Chapter 5
Generated Code Architecture
©
National Instruments Corporation
5-21
Asynchronous Procedures
Asynchronous Procedures are procedures that are not regularly scheduled
to be executed or directly called from a subsystem or Standard Procedure.
In other words, these procedures require some entity outside of the scope
of the SystemBuild diagram to invoke them. The following rules apply to
asynchronous procedures, but not necessarily to asynchronous subsystems.

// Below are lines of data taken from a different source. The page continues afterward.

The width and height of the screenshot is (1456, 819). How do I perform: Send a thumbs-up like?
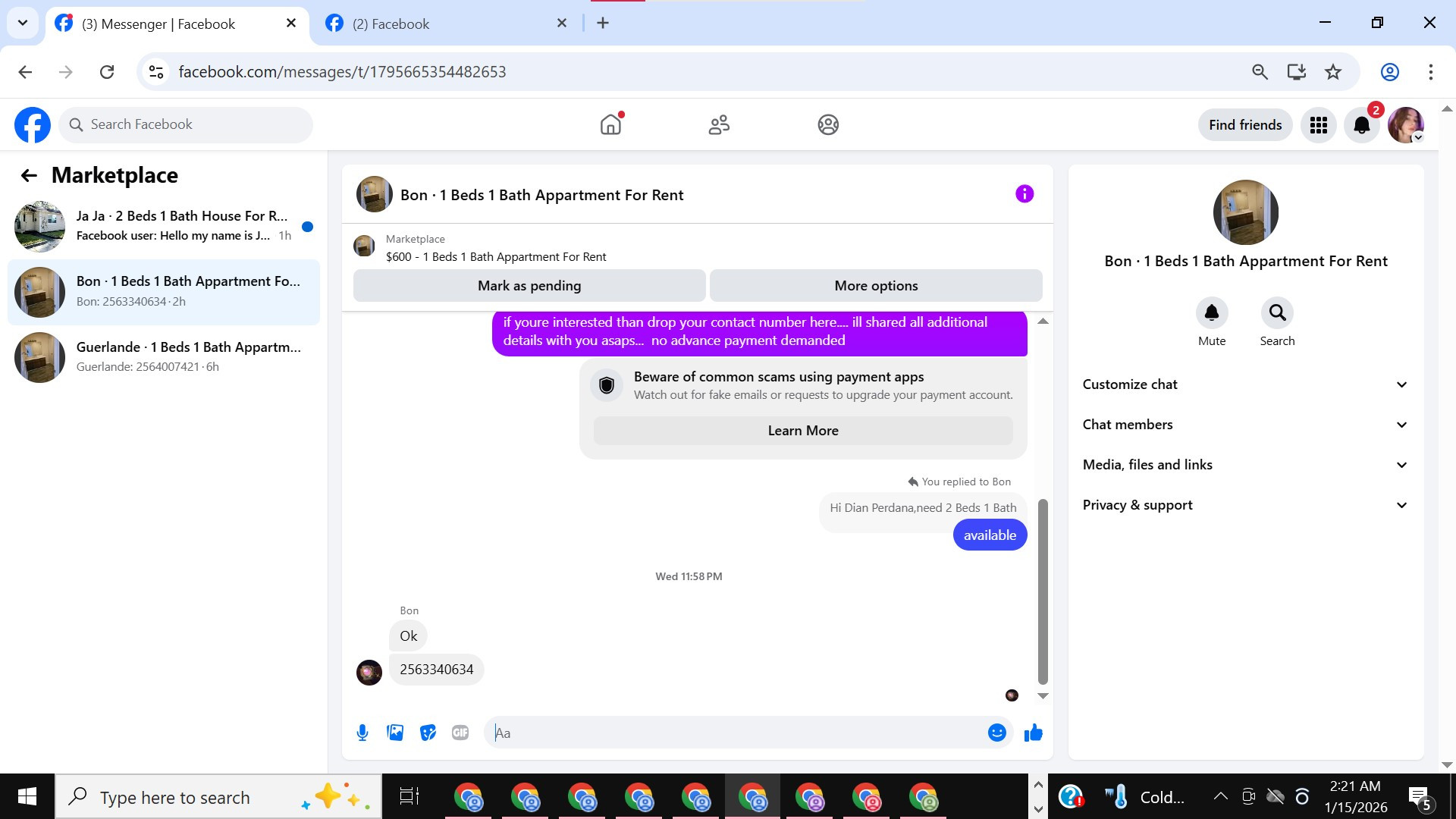[1033, 733]
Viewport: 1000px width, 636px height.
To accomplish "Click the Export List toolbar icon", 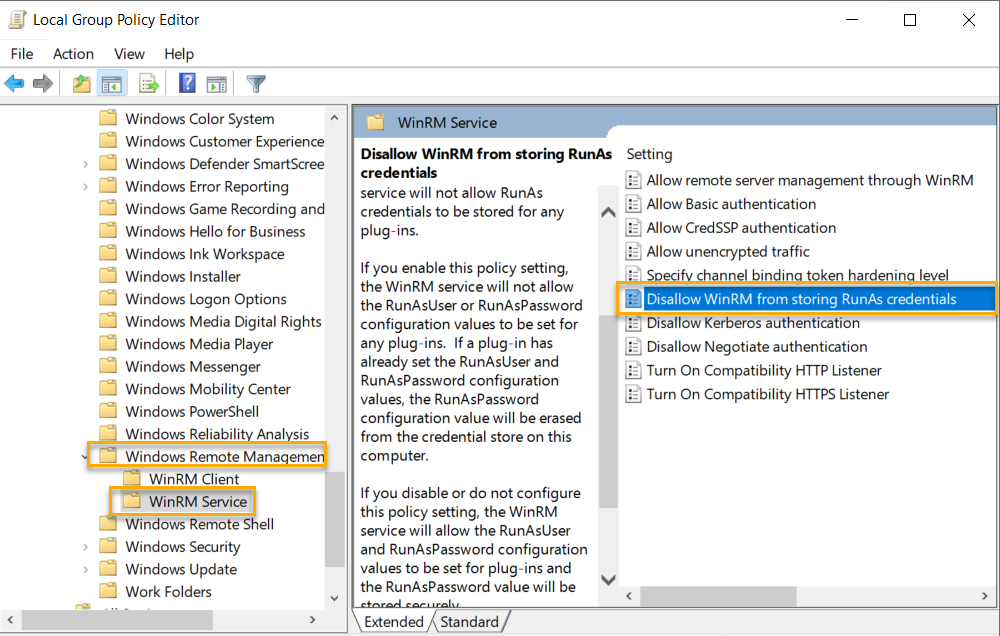I will point(149,84).
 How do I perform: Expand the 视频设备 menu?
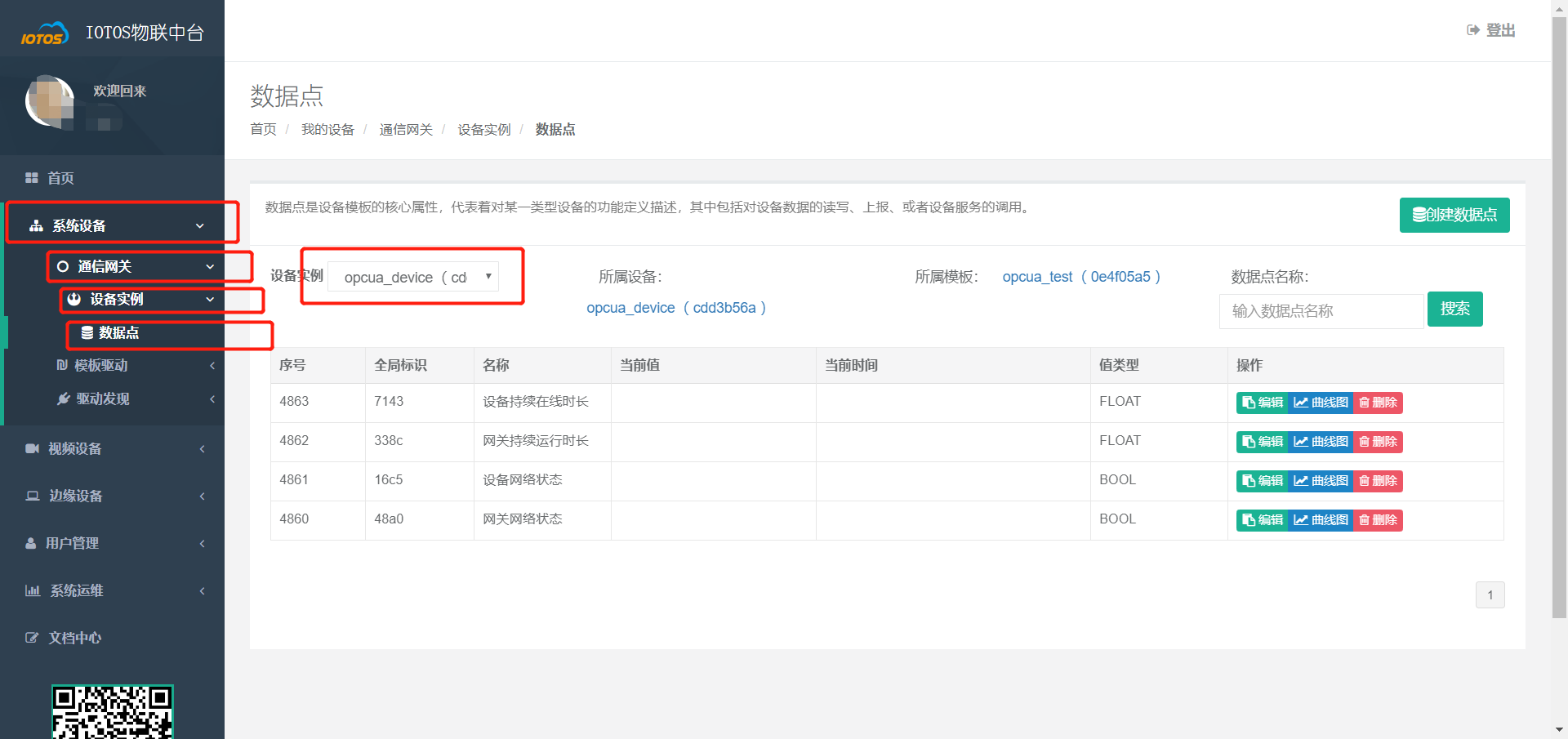point(75,449)
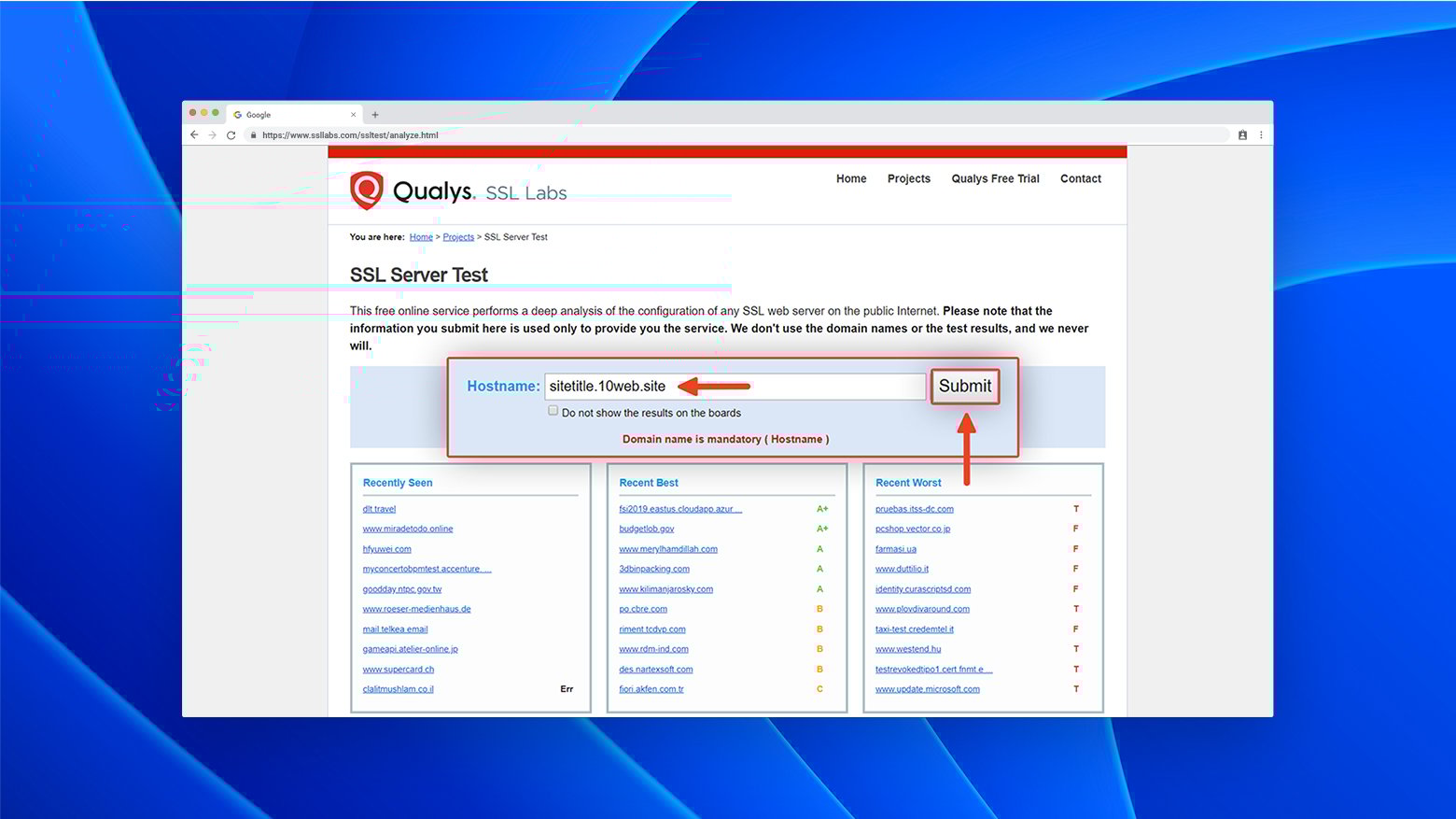
Task: Enable 'Do not show the results' checkbox
Action: (x=553, y=411)
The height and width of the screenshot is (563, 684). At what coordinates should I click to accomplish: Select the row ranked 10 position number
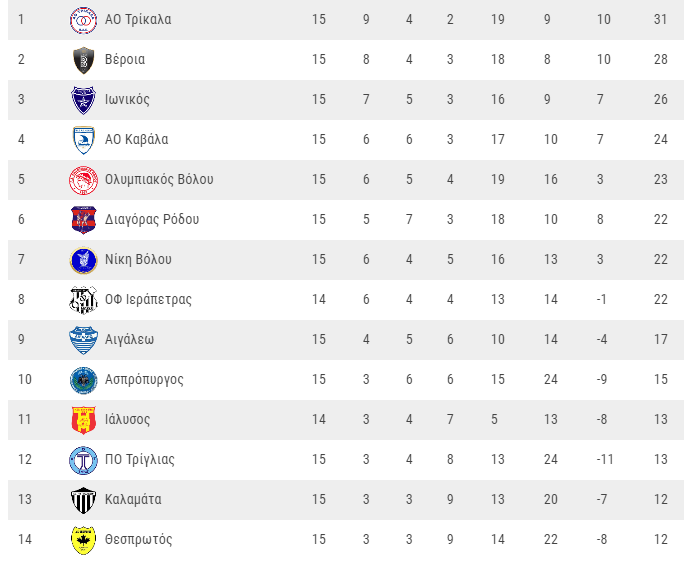[x=25, y=379]
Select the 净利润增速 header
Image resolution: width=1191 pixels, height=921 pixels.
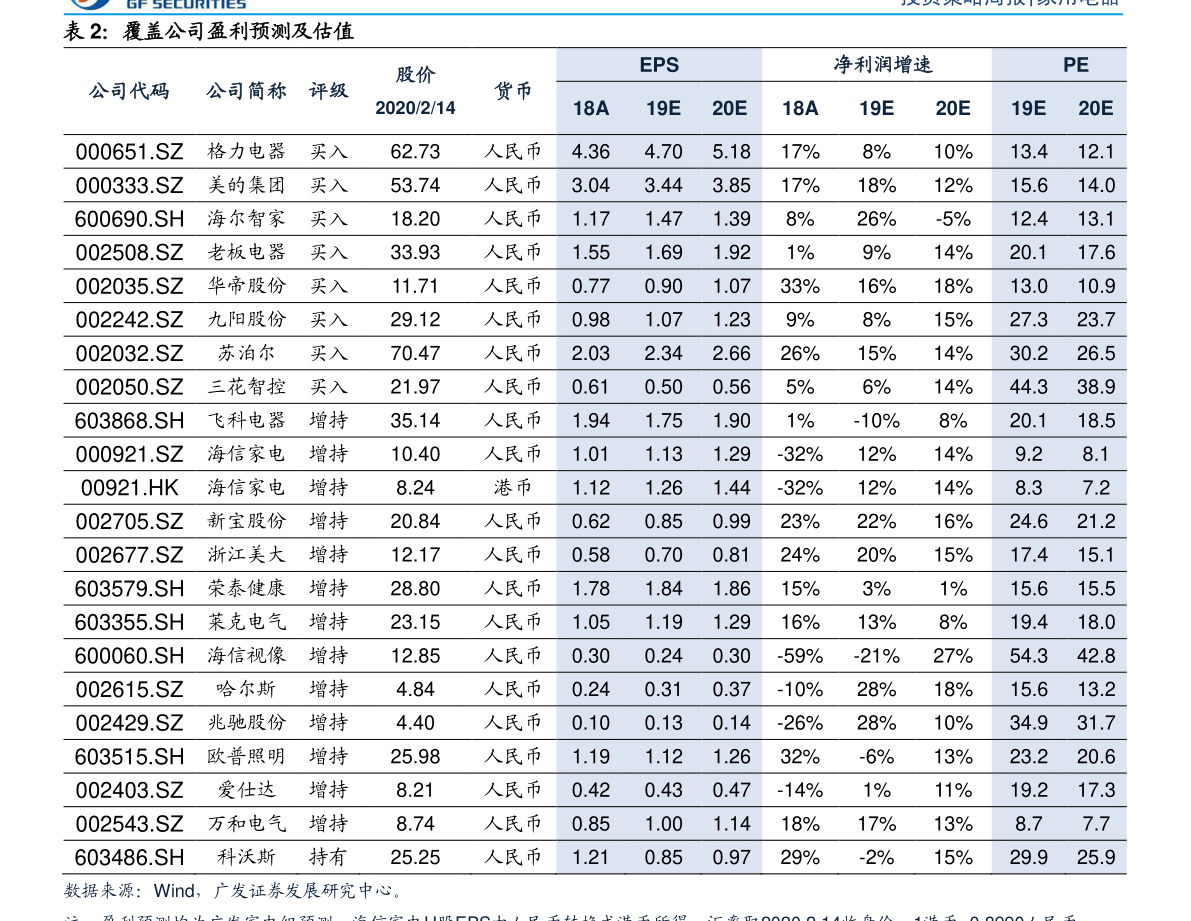point(883,65)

For details about asynchronous subsystems, refer to the
AutoCode User
Guide
.
These procedures share the following characteristics:
•
There are no external inputs and no external outputs.
•
Dynamic blocks, that is, blocks with explicit states, are not supported.
•
Global variable blocks are the only way to communicate between these
procedures and subsystems.
Interrupt
Some external interrupt event causes an Interrupt Service Routine (ISR) to
call the Interrupt Procedure. You must write all of the mechanisms for your
particular target to achieve this behavior.
Background
This code executes when there is no other activity happening in your
system. Obviously, this implies some kind of policy for the scheduler to
decide when the background procedure should execute. You are required
to implement all of the necessary scheduler mechanisms or use an RTOS.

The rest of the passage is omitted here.